## Work order
How do the lines below between the ones holding "You are a GUI" and "Screen dimensions: 1400x854", inclusive, read? Give them again exactly, with no other lines.

## Data supplied
******************************

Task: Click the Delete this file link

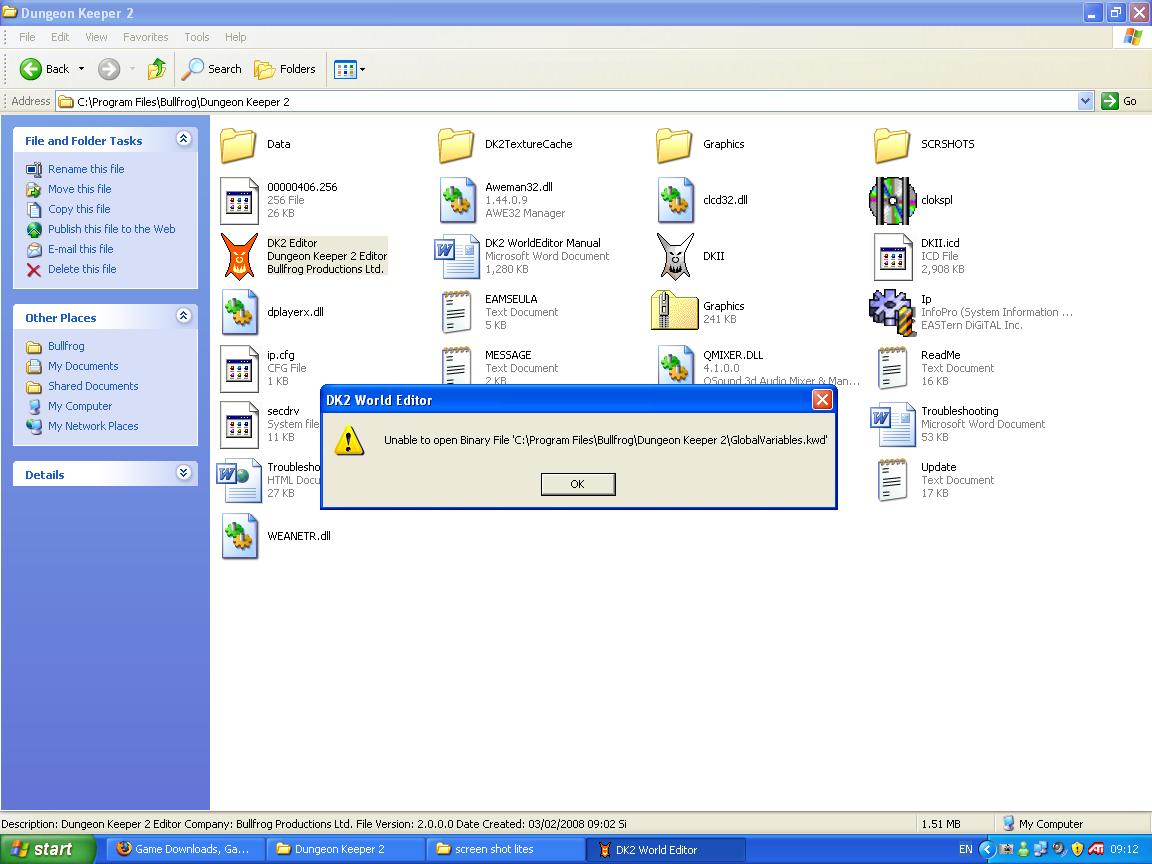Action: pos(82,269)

******************************

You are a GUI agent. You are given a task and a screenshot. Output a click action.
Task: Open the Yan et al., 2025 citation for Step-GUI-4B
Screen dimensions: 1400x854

******************************

## Task answer
You are a GUI agent. You are given a task and a screenshot. Output a click action.
Task: Open the Yan et al., 2025 citation for Step-GUI-4B
Screen dimensions: 1400x854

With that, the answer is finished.